§ **The task**: Of all the entries below, retype only the lines from the one with "Peneliti UGM Ungkap" through the one with "Comment venir ? (924, 2540)", exactly as they appear.

Dataset excerpts:
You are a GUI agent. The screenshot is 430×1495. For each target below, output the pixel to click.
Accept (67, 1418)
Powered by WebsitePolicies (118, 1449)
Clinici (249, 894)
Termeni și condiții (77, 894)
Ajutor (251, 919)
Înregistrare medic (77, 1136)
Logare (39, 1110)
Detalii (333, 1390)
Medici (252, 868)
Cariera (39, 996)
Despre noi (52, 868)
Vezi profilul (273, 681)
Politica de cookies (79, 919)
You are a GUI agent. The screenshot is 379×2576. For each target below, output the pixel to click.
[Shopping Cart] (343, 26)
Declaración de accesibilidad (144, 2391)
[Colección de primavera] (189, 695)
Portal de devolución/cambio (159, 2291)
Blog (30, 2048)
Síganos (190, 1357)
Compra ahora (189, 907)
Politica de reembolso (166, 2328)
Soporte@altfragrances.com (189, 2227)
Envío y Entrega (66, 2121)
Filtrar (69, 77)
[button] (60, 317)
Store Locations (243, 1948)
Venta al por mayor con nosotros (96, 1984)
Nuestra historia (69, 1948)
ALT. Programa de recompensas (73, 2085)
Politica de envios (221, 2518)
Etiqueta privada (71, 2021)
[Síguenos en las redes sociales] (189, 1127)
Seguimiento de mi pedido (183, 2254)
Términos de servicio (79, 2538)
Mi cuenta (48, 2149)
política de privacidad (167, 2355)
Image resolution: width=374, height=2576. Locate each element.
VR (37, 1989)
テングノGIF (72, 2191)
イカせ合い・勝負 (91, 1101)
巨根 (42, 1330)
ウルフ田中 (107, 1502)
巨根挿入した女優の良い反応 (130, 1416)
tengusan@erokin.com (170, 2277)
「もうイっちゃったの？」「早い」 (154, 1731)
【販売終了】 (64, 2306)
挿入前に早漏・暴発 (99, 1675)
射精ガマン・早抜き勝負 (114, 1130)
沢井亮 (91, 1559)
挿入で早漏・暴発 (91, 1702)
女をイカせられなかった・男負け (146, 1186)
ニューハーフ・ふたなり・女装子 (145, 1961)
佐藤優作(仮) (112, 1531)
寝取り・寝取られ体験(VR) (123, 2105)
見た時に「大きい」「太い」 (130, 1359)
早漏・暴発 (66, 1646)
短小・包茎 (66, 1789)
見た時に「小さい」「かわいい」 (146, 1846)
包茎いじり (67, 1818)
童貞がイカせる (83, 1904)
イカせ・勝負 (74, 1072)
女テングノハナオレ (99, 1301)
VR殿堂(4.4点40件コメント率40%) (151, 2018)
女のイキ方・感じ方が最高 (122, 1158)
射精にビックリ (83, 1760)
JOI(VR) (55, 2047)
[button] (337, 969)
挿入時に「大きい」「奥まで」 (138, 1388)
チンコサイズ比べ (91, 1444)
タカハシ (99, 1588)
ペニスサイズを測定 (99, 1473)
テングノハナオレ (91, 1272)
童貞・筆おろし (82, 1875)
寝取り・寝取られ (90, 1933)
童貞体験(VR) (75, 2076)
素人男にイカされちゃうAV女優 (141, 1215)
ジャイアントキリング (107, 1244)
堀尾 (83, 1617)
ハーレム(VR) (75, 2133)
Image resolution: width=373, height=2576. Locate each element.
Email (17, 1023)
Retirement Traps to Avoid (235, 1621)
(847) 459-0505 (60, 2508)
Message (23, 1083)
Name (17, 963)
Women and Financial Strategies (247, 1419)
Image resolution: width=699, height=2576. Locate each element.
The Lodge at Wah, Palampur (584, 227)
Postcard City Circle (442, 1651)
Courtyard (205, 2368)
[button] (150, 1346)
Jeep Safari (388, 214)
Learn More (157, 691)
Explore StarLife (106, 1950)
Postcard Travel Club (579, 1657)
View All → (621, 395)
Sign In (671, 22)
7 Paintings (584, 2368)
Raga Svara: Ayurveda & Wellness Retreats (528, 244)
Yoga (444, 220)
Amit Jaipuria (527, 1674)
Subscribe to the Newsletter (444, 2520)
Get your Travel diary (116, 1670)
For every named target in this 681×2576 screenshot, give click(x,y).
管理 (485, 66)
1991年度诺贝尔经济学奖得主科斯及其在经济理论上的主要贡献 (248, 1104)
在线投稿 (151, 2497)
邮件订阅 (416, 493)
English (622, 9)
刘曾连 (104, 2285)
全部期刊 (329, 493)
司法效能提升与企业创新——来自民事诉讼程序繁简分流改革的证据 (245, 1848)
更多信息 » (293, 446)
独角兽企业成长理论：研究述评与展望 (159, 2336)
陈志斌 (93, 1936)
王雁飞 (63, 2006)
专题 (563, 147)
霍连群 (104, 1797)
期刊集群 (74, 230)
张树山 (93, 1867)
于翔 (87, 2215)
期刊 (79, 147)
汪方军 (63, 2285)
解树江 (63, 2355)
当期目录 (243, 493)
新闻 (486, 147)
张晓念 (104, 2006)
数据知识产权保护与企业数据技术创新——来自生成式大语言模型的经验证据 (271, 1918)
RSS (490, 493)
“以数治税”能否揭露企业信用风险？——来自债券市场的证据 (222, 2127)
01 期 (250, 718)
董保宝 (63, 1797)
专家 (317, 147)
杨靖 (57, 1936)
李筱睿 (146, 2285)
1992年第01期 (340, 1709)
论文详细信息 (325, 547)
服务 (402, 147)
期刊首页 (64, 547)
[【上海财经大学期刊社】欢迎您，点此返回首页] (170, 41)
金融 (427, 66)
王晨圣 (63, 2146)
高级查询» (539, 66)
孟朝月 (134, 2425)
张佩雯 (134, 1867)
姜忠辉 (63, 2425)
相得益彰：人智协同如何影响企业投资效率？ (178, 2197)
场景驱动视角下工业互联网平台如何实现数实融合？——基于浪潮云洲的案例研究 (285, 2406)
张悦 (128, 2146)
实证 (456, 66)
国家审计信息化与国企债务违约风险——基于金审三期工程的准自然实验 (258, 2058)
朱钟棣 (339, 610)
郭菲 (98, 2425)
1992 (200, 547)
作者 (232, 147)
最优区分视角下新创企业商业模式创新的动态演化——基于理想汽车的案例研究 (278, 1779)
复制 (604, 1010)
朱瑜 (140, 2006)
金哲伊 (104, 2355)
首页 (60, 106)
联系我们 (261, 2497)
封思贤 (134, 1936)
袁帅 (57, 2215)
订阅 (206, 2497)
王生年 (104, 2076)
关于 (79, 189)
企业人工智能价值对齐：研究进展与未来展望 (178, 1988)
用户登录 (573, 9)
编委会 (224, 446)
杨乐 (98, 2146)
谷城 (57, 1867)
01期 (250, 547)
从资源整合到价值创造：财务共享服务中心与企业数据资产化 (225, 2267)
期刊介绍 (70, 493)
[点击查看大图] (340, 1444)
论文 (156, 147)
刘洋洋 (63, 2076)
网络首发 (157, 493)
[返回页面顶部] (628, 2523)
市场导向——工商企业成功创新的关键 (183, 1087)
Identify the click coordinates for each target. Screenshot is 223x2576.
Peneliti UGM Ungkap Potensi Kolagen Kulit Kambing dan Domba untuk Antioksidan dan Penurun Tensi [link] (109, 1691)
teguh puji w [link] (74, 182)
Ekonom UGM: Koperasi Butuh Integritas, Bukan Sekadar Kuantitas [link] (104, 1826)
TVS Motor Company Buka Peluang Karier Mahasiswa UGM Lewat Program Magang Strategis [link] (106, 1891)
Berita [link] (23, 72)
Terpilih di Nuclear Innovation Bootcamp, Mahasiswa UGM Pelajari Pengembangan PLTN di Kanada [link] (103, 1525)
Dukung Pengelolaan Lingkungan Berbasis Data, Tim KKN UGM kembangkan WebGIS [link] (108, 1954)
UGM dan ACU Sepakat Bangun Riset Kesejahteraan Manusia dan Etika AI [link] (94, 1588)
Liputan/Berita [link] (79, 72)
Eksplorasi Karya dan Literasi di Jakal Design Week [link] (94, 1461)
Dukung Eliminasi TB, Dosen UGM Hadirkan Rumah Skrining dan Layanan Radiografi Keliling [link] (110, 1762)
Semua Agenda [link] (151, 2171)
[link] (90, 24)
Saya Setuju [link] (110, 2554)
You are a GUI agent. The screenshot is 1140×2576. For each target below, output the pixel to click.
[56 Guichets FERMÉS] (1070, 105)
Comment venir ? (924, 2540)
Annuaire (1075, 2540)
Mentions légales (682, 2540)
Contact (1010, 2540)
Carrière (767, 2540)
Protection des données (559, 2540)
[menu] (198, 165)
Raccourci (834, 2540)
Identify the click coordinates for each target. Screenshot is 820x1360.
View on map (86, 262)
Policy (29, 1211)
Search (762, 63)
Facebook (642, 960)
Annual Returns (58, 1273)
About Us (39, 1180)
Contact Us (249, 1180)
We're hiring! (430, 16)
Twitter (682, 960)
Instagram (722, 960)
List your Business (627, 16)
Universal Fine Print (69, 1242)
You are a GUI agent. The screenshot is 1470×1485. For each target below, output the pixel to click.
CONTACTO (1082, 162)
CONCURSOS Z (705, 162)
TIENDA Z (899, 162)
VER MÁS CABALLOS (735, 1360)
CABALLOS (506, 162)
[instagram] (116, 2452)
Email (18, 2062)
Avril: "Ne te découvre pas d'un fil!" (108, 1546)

§ **Your response**:
Peneliti UGM Ungkap Potensi Kolagen Kulit Kambing dan Domba untuk Antioksidan dan Penurun Tensi [link] (109, 1691)
teguh puji w [link] (74, 182)
Ekonom UGM: Koperasi Butuh Integritas, Bukan Sekadar Kuantitas [link] (104, 1826)
TVS Motor Company Buka Peluang Karier Mahasiswa UGM Lewat Program Magang Strategis [link] (106, 1891)
Berita [link] (23, 72)
Terpilih di Nuclear Innovation Bootcamp, Mahasiswa UGM Pelajari Pengembangan PLTN di Kanada [link] (103, 1525)
Dukung Pengelolaan Lingkungan Berbasis Data, Tim KKN UGM kembangkan WebGIS [link] (108, 1954)
UGM dan ACU Sepakat Bangun Riset Kesejahteraan Manusia dan Etika AI [link] (94, 1588)
Liputan/Berita [link] (79, 72)
Eksplorasi Karya dan Literasi di Jakal Design Week [link] (94, 1461)
Dukung Eliminasi TB, Dosen UGM Hadirkan Rumah Skrining dan Layanan Radiografi Keliling [link] (110, 1762)
Semua Agenda [link] (151, 2171)
[link] (90, 24)
Saya Setuju [link] (110, 2554)
You are a GUI agent. The screenshot is 1140×2576. For each target below, output the pixel to click.
[56 Guichets FERMÉS] (1070, 105)
Comment venir ? (924, 2540)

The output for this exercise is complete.